UCLA Loneliness Scale

The most common empirical instrument for determining the subjectively perceived social isolation is the questionnaire known as the " UCLA Loneliness Scale ". It contains 20 statements, to which the test subject responds by choosing an answer on a four-point scale (never, rarely, sometimes, often). Examples of such statements are for example “I feel ignored”, “Nobody knows me really well” or “There are people I can turn to at any time”.

See also

literature

  • Gerhard W. Lauth , Peter Viebahn (Ed.): Social isolation. Causes and Intervention Options . Psychologie-Verlags-Union, Munich / Weinheim 1987, ISBN 3-621-27034-5 .
  • H. Litwin, R. Landau: Social Network Type and Social Support Among the Old-Old. In: Journal of Aging Studies. 14th vol., 2000, pp. 213-228.
  • Wichard Puls: Social isolation and loneliness. Approaches to an empirical-nomological theory . German University Press, Wiesbaden 1989.
  • D. Russell, LA Peplau, CE Cutrona: The revised UCLA Loneliness Scale. Concurrent and discriminant validity evidence. In: Journal of Personality and Social Psychology. Vol. 39, 1980, pp. 472-480.

Web links

Individual evidence

  1. Oliver Huxhold, Heribert Engstler: Social isolation and loneliness in women and men in the second half of life . In: Claudia Vogel, Markus Wettstein, Clemens Tesch-Römer (eds.): Women and men in the second half of life.
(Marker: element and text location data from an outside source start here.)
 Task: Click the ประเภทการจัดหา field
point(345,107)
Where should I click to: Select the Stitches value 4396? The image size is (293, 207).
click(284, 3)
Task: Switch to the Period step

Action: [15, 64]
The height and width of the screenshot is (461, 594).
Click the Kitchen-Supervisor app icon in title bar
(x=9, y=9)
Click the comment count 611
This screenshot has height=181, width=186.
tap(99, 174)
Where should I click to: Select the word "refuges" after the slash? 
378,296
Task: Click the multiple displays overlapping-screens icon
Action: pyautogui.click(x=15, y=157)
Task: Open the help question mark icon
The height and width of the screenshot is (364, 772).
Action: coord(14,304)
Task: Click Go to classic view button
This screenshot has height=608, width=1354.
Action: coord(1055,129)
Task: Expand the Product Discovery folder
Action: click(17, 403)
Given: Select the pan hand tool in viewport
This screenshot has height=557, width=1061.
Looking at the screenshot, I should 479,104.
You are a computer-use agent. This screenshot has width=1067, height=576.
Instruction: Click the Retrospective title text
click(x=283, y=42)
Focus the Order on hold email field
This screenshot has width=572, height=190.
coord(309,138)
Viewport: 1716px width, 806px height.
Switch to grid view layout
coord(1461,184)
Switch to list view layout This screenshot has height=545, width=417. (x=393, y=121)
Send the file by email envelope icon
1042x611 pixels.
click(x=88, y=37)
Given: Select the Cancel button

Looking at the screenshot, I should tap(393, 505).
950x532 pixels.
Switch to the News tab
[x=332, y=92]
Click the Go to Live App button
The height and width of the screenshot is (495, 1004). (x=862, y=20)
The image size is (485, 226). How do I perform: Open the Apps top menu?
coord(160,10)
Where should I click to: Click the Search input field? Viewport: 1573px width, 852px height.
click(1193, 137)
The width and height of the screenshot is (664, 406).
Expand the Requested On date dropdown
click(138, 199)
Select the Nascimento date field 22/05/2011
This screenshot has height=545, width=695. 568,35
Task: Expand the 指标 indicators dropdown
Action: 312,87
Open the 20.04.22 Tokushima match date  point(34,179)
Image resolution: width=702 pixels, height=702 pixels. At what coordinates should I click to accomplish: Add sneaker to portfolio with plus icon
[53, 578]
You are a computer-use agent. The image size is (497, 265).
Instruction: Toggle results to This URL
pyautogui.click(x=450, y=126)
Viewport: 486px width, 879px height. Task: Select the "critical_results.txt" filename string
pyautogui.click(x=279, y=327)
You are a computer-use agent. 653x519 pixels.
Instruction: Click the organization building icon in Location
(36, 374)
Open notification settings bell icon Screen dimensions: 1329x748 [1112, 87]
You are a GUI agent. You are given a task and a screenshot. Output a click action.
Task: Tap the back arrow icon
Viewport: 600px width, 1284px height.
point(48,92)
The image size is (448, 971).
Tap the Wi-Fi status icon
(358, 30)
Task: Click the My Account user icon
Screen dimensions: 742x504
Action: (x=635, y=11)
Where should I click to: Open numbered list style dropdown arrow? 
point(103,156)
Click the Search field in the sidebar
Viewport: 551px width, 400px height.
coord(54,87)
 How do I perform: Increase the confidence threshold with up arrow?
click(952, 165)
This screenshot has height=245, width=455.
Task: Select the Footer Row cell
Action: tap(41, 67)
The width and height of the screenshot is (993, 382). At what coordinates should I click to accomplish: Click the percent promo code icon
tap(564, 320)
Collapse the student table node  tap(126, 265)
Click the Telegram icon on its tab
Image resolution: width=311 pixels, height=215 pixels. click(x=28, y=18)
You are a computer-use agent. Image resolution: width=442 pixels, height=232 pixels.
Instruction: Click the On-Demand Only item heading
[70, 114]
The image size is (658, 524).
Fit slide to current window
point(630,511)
Getting older in the face of social change . tape 1 . Springer VS, Wiesbaden 2019, ISBN 978-3-658-25079-9 , pp. 71-91 .
  2. Bärbel Meschkutat, Martina Stackelbeck, Georg Langenhoff: The Mobbing Report - Representative Study for the Federal Republic of Germany (PDF; 614 kB) . Wirtschaftsverlag NW, Dortmund 2002, ISBN 3-89701-822-5 , pp. 23-24.
  3. Christoph Burger, Dagmar Strohmeier, Nina Spröber, Sheri Bauman, Ken Rigby: How teachers respond to school bullying: An examination of self-reported intervention strategy use, moderator effects, and concurrent use of multiple strategies . In: Teaching and Teacher Education . tape 51 , October 1, 2015, p. 191-202 , doi : 10.1016 / j.tate.2015.07.004 ( sciencedirect.com [accessed August 3, 2016]).
  4. ^ D. Russell, LA Peplau, CE Cutrona: The revised UCLA Loneliness Scale. Concurrent and discriminant validity evidence. In: Journal of Personality and Social Psychology. Vol. 39, 1980, pp. 472-480.